Wednesday, May 7, 2014

Realizations and Reactions

Well, I realized why I work out at night. (I work a graveyard shift) Today my sister had a doctor's appointment that she wanted me to accompany her to. Doing so would have put me going to bed much later than usual making it impossible to get enough sleep for work if I still had to wake up and go workout. So, I hit the gym on my way home from work then went home and got a shower so I could accompany her to the appointment and then sleep all the way until I absolutely had to get up for work.

Yeah… Now I realize why I work out at night. It was such a hard workout! I had such low energy. I was trying to get my heart rate up and my body just wouldn't respond! I just couldn't move any faster. But the important thing is I made the effort. I kept the routine. And now I know that by choosing to do it at night, I have made the best choice for me.

I also broke down and told my sisters what I was doing. I'll be honest… I was so excited by the 5 pound weight loss I had to share it! It was interesting the variety of responses. I have three sisters and one brother and I'm the youngest of them all. My brother is the oldest but I did not choose to text him with my exciting news. Sister #1 was extremely enthusiastic and supportive and curious as to what I was doing and why I decided to do it. She is the most health conscious of us all, due to her having recently lost quite a bit of weight herself, and is trying very hard to keep it off. She is also the same height as I am, so I use her as a personal measuring stick for what I can realistically expect. She and I are very different in some ways, but in many ways she is the one I think most like… so it was good to talk to her and get her insight and experience with the whole thing.

Sister #2 was happy for me, but much more understated. She wants to lose weight herself, but has a hard time with the food part of it. She is generally a pretty active person. But the diet part is very hard for her. So, she has enjoyed discussing that part of it with me, trying to use me as inspiration and get advice. But she and I are complete and total opposites. We are about as different as it's possible for two people who share DNA to be. So I kinda doubt that anything that works for me will work for her. And she already has very strong opinions and beliefs about things. So… unless what I say matches her current belief system… she's unlikely to take it.
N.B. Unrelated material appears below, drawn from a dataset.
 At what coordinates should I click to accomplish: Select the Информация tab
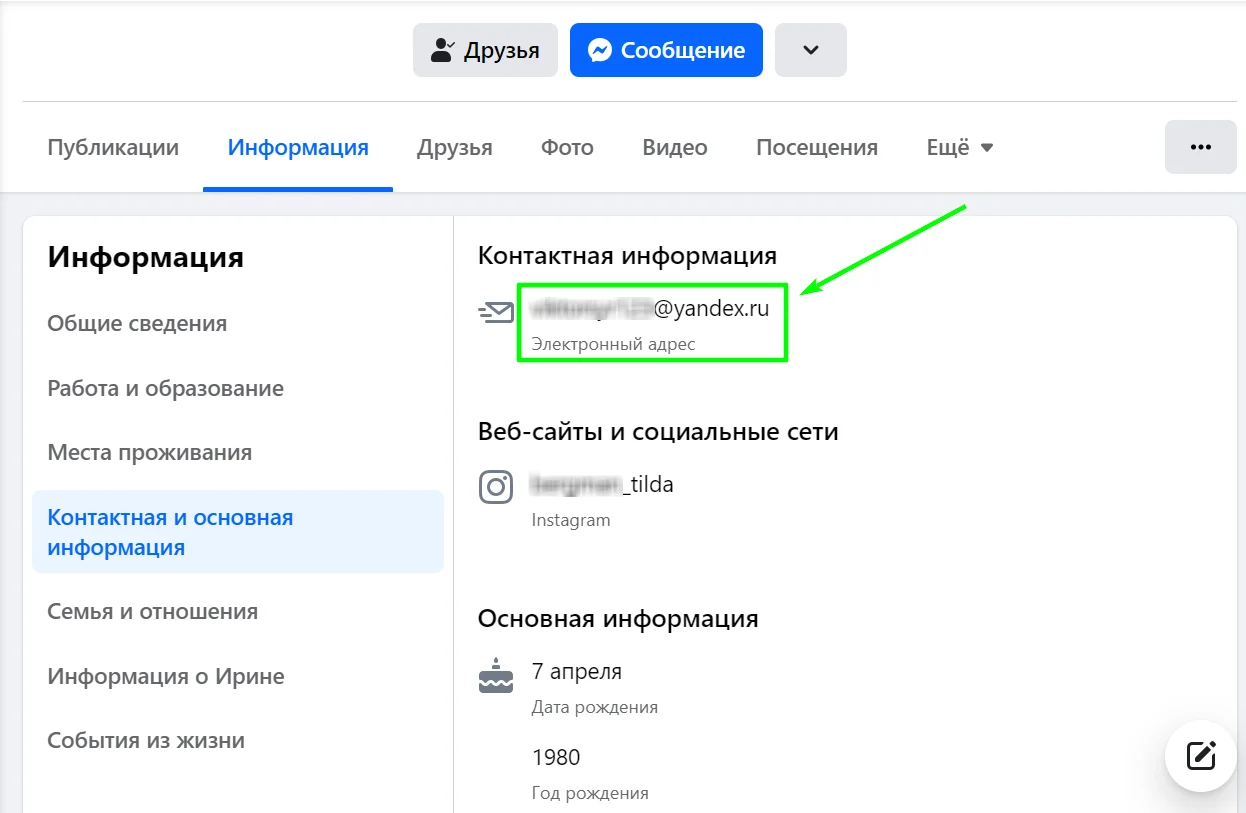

Sister #3 said "that's awesome. Good job." But when I saw her the next day she seemed faintly mocking about the idea. Not that she doesn't think it is a good idea to lose weight. But my guess is she sees this as a fad that will pass. And/or that I'm going to be obnoxious about it while I'm doing it. Perhaps that I'll be judgmental of her or others that are eating differently. Or that I'll become one of "those people." Which I'm not sure how to describe what that means. I guess the best way to describe it is the fanatics. People who get so into their diet mode that you can't even enjoy being around them because they either are completely cutting out certain things or they get so obsessed with calories or other nutrition content that they can't just enjoy a meal. But that will pass as we're able to spend more time together.

It's like I told Sister #1…. I look forward to this becoming the new normal. When going to workout is common place and just something I do… Not something that's a big deal or worthy of comment every time. When eating this way is just how I eat and not "Oh my gosh, Shanon is eating healthy! What is happening to the world?"